Actors, Green Threads and CSP On The JVM – No, You Can't Have A Pony

I really wish people would stop building actor frameworks for the JVM. I know, I'm guilty of having done this myself in the past. Invariably, these projects fall far short of their intended goals, and in my opinion the applications which adopt them end up with a worse design than if they had never incorporated them in the first place.

Let's take a step back, however. What the hell are actors, and why is everyone so hot and bothered by them? The actor model describes a set of axioms to be followed in order to avoid common issues with concurrent programming, and in the academic world it provides a means for the theoretical analysis of concurrent computation. Specific implementations can vary substantially in how they define actors, and in the restrictions on what actors can and cannot do, however the most basic axioms of the actor model are:

  1. All actor state is local to that actor, and cannot be accessed by another.
  2. Actors must communicate only by means of message passing. Mutable messages cannot be aliased.
  3. As a response to a message an actor can: launch new actors, mutate its internal state, or send messages to one or more other actors.
  4. Actors may block themselves, but no actor should block the thread on which it is running.

So what are the advantages to adopting the actor model for concurrent programming? The primary advantages center around the ergonomics of concurrency. Concurrent systems are classically very hard to reason about because there are no ordering guarantees around memory mutation beyond those which are manually enforced by the programmer. Unless a lot of care, planning and experience went into the design of the system, it inevitably becomes very difficult to tell which threads might be executing a given piece of code at a time. The bugs that crop up due to sloppiness in concurrency are notoriously difficult to resolve due to the unpredictable nature of thread scheduling. Stamping out concurrency bugs is a snipe hunt.

By narrowing the programming model so drastically, actor systems are supposed to avoid most of the silliness encountered with poorly designed concurrency. Actors and their attendant message queues provide local ordering guarantees around delivery, and since an actor can only respond to a single message at a time you get implicit locking around all of the local state for that actor.
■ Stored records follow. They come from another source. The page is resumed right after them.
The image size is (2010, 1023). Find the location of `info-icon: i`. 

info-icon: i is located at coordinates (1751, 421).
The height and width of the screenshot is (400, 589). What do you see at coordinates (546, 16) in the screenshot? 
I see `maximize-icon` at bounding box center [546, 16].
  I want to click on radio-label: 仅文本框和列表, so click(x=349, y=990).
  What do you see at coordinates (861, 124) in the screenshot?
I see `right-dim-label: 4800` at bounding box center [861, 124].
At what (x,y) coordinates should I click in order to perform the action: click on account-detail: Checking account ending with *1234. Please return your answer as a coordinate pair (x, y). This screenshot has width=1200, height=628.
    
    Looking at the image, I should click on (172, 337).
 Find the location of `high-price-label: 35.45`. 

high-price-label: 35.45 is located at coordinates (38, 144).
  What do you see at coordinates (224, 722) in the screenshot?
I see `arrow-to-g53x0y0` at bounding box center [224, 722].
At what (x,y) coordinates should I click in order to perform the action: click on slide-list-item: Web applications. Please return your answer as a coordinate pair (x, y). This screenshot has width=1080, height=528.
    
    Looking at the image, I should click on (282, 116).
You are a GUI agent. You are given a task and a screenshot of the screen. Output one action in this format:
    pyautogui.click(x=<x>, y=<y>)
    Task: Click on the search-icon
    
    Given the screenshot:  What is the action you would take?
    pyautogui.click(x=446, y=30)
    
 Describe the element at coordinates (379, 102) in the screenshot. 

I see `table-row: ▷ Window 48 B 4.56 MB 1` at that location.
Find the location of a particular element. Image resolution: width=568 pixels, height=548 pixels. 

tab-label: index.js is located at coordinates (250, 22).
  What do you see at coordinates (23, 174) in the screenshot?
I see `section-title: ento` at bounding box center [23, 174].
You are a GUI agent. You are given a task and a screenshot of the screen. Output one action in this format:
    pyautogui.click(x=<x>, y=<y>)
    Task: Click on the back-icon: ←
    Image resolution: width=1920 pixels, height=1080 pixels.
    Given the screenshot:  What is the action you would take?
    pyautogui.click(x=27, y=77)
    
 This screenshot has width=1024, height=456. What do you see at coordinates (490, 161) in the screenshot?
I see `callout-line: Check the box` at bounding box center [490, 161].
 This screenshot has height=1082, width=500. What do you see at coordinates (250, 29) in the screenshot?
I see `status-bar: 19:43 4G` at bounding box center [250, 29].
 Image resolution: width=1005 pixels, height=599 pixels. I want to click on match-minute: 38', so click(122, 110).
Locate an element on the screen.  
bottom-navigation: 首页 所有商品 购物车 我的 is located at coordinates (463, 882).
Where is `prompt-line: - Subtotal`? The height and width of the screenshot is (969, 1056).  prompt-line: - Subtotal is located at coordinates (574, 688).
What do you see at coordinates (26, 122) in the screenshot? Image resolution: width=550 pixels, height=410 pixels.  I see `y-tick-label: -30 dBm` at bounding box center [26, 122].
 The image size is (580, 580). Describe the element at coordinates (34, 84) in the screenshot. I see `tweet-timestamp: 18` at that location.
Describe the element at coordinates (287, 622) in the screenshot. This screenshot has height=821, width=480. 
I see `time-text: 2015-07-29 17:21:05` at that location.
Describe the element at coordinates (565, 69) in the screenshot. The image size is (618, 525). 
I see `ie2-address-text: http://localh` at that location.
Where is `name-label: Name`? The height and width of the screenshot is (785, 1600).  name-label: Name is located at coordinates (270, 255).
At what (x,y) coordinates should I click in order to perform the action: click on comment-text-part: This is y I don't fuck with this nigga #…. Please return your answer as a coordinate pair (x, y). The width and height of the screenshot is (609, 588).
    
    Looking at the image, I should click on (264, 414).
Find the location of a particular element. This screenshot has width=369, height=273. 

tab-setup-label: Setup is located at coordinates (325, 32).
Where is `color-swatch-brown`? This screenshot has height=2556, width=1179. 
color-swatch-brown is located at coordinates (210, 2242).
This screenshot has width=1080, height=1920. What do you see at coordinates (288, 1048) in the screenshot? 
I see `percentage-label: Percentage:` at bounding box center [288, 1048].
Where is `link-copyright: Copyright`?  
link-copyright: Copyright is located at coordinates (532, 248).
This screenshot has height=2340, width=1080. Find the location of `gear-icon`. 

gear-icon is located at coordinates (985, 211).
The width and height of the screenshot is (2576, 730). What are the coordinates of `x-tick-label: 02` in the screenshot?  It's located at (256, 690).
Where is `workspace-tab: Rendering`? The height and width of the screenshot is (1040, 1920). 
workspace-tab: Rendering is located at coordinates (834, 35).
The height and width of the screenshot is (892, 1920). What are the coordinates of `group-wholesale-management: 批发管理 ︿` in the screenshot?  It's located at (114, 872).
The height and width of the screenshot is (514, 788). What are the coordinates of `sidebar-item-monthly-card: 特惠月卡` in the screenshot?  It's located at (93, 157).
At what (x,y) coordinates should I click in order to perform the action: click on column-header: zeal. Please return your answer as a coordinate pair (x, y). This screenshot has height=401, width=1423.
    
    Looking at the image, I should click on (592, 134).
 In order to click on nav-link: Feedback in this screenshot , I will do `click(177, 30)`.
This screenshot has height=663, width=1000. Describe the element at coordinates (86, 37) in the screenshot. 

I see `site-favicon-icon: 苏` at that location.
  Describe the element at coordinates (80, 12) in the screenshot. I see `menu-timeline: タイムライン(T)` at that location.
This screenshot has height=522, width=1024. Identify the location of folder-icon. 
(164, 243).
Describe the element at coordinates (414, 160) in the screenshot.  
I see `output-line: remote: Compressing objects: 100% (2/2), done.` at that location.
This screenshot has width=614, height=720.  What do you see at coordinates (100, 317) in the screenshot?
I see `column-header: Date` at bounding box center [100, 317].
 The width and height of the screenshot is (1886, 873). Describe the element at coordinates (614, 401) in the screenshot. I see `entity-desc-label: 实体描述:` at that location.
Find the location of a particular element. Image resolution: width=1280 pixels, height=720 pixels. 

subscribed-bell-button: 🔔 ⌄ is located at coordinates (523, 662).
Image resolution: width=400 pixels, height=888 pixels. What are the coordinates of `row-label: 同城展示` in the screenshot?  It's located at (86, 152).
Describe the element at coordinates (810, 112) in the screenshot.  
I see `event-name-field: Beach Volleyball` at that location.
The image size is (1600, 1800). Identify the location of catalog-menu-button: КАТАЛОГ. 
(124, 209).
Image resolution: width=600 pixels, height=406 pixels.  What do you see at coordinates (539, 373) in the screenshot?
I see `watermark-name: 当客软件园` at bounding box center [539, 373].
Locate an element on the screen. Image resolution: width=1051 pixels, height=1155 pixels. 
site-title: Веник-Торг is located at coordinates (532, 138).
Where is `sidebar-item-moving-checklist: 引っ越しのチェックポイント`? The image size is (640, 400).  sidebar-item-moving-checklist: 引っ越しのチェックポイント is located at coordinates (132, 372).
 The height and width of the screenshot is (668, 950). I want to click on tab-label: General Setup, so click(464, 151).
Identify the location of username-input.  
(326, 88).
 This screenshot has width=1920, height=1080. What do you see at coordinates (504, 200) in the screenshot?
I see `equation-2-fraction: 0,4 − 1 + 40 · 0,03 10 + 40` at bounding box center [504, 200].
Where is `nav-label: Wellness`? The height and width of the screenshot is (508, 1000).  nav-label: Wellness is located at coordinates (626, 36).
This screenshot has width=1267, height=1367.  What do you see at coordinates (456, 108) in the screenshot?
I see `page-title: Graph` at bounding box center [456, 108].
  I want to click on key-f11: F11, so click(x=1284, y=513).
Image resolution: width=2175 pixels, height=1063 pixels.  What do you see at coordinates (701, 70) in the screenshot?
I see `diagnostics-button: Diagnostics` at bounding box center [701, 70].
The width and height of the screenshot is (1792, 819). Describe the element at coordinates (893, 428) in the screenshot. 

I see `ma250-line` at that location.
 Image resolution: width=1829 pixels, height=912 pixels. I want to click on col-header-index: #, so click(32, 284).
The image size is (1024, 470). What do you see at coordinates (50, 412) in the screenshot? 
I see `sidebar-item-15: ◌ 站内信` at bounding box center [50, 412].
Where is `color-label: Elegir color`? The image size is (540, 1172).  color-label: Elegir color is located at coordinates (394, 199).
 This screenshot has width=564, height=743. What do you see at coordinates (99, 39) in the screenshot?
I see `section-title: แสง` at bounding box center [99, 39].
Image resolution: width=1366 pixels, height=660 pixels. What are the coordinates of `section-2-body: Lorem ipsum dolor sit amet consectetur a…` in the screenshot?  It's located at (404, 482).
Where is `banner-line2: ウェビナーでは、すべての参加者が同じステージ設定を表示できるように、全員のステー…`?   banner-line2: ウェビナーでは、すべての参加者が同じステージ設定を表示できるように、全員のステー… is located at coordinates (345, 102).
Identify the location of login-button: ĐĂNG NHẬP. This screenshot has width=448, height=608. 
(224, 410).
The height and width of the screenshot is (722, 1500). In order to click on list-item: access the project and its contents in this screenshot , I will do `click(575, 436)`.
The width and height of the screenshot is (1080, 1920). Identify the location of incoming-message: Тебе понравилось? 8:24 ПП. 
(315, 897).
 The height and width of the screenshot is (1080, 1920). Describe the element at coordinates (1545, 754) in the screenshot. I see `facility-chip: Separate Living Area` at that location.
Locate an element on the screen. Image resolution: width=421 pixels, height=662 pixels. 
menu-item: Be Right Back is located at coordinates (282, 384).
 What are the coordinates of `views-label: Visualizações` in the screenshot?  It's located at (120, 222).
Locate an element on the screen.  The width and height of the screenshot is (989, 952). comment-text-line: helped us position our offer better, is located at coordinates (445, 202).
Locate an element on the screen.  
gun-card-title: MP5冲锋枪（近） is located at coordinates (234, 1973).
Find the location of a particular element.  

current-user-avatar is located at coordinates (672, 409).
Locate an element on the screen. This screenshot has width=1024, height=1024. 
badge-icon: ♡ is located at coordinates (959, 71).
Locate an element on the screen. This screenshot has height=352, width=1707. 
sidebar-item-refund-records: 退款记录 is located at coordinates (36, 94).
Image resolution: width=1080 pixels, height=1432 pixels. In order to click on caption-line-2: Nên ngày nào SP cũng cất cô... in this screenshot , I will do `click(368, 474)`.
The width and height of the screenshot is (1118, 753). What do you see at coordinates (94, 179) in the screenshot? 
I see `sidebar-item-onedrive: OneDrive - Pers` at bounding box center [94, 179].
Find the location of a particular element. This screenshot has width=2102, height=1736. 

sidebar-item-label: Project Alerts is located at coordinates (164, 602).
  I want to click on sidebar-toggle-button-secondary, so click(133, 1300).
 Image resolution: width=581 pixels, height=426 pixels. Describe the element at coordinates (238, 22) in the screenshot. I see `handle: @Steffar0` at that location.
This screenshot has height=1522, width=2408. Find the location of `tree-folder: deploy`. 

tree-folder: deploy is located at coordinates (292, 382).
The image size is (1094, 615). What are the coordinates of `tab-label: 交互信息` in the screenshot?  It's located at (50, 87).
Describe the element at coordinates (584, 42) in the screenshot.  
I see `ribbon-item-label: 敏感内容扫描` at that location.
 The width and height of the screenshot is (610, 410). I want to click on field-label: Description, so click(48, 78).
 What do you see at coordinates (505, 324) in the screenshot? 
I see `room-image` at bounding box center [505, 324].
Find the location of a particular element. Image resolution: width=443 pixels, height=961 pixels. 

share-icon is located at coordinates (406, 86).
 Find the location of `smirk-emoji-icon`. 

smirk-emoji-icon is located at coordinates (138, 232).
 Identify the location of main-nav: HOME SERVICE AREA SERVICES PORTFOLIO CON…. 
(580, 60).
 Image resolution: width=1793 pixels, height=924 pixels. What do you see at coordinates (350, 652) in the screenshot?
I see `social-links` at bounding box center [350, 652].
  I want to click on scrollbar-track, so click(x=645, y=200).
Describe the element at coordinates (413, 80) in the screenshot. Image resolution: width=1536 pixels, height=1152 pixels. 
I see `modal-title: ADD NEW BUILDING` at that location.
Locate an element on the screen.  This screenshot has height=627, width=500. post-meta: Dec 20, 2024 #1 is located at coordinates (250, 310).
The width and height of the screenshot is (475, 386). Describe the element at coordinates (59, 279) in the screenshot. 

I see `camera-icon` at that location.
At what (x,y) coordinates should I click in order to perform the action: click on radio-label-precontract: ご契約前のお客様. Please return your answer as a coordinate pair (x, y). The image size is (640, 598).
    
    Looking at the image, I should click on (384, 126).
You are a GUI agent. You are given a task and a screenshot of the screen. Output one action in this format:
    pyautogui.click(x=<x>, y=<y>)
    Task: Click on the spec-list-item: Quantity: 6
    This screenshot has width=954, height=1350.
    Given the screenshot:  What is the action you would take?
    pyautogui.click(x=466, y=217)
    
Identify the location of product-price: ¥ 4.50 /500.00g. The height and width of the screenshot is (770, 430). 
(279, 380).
The lightweight nature of actors also means that they can be spawned in a manner that is 1:1 with the problem domain, relieving the programmer of the need to multiplex over a thread pool.

Actor aficionados will probably reference performance as an advantage of actor frameworks. The argument for superior performance of actors (and in particular the green thread schedulers that most actor implementations are built upon) comes down to how a server decomposes work from the client and how that work gets executed on a multi-core machine. The typical straw-man drawn up by actor activists is a message passing benchmark using entirely too many threads, run on a cruddy macbook. It's easy to gin up some hackeneyed FUDagainst threads to market an actor framework. It's much harder to prove a material advantage to adopting said framework.

Unfortunately, actor frameworks on the JVM cannot sufficiently constrain the programming environment to avoid the concurrency pitfalls that the actor model should help you avoid. After all, within the thread you are simply writing plain old java (or scala or clojure). There's no real way to limit what that code can do, unless it is explicitly disallowed from calling into other code or looping. Therefore, even the actor frameworks which use bytecode weaving to implement cooperative multi-tasking amongst actors cannot fully guarantee non-blocking behavior. This point bears repetition: without fundamental changes in how the JVM works, one cannot guarantee that an arbitrary piece of code will not block.

When making engineering decisions we must always be mindful of the tradeoffs we make and why we make them. Bolt on actor systems are complex beasts. They often use bytecode weaving to alter your code, hopefully without altering its meaning. They quite often rely on Java's fork/join framework, which is notorious for its overhead, especially when it comes to small computations, and is fantastically complicated when compared to a vanilla thread pool. Actor systems are supposed to make parallel computation dead simple, but every lightweight threading system on the JVM that I've seen is anything but simple.

Lest you think that I am a hater, I genuinely like actor oriented programming. I have been an enthusiastic Erlang programmer for a number of years, and I used to get genuinely excited about the activity around adding this paradigm to Java. However, I am now convinced that without support from the platform these lightweight concurrency libraries will always be a boondoggle. I'm not the only one to make this observation, either.

We shouldn't be trusting vendors who are pushing manifestos, decades old tribal knowledge about thread implementations, and misleading benchmarks. We should be building the simplest possible systems to solve our problems, and measuring them to understand how to get the most out of our machines.